ASSIGNMENT: The answer is every line in the data below that contains the word "Program".

[Opening THE INPUT section]

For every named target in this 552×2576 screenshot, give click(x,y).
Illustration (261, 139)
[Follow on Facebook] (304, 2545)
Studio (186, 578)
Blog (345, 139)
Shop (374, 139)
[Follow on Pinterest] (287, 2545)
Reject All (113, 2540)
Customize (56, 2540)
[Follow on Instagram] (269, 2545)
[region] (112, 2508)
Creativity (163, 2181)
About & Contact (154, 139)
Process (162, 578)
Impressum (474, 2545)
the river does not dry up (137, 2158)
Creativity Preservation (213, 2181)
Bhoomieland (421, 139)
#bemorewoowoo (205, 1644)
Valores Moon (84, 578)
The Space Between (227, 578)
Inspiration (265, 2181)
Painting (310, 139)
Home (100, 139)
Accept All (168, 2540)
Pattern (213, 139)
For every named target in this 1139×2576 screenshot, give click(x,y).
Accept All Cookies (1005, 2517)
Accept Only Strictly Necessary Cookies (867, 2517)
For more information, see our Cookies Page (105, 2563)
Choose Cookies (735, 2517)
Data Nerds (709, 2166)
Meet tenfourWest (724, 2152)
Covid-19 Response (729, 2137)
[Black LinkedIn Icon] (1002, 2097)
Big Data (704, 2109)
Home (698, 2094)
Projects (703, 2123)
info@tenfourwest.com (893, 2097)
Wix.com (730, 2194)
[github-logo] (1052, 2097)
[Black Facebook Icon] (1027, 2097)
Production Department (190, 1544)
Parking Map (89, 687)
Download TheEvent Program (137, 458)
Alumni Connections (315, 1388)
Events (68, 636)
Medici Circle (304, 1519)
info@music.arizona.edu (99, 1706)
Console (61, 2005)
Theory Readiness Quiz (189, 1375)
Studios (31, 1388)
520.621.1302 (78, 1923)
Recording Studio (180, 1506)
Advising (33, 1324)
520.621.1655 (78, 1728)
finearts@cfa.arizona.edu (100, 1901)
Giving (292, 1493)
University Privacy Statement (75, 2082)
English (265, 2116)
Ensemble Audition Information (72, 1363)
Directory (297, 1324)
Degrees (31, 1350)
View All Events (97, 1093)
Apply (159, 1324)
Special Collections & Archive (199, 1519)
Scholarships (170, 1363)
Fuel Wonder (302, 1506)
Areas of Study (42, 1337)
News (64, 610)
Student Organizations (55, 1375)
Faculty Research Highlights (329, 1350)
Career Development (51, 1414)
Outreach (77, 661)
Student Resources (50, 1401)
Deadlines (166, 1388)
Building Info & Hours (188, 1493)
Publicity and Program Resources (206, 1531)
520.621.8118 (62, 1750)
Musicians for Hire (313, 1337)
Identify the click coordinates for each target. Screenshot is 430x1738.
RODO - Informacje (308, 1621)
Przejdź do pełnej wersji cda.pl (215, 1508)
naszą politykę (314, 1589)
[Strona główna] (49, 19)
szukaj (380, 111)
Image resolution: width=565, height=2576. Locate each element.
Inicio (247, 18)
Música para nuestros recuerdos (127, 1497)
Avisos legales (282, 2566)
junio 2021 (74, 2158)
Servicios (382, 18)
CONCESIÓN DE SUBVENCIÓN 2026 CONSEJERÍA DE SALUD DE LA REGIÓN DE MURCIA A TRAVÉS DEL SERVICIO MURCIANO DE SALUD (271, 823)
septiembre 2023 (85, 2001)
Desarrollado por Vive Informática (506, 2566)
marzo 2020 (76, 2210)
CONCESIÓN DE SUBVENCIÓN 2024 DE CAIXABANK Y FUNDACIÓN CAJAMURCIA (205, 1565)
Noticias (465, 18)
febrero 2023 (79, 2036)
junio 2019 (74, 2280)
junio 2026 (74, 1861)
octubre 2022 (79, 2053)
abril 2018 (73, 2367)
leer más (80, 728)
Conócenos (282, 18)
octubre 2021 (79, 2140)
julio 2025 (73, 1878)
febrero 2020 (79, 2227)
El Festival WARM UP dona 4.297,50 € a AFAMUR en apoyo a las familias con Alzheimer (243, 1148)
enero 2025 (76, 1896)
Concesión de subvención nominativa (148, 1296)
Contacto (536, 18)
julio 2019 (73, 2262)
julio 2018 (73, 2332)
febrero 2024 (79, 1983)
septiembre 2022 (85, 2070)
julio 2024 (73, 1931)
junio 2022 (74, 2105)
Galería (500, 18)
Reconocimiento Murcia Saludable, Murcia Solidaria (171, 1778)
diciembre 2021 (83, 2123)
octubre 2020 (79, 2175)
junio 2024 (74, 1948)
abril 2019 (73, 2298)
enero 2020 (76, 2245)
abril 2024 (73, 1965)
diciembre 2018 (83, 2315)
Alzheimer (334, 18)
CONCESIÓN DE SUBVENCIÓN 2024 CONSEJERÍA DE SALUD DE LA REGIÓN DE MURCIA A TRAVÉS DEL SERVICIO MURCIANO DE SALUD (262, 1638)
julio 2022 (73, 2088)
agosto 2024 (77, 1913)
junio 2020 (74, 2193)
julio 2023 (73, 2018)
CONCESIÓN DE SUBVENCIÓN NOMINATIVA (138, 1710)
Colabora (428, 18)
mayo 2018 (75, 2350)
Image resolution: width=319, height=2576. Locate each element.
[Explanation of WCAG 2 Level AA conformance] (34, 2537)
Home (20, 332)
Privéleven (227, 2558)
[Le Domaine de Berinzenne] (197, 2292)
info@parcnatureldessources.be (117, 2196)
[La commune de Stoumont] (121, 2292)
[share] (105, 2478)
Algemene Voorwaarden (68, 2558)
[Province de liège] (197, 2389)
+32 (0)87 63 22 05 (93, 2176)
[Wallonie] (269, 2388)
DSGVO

[Closing THE INPUT section]

REPLY TO THE EXERCISE:
Download TheEvent Program (137, 458)
Publicity and Program Resources (206, 1531)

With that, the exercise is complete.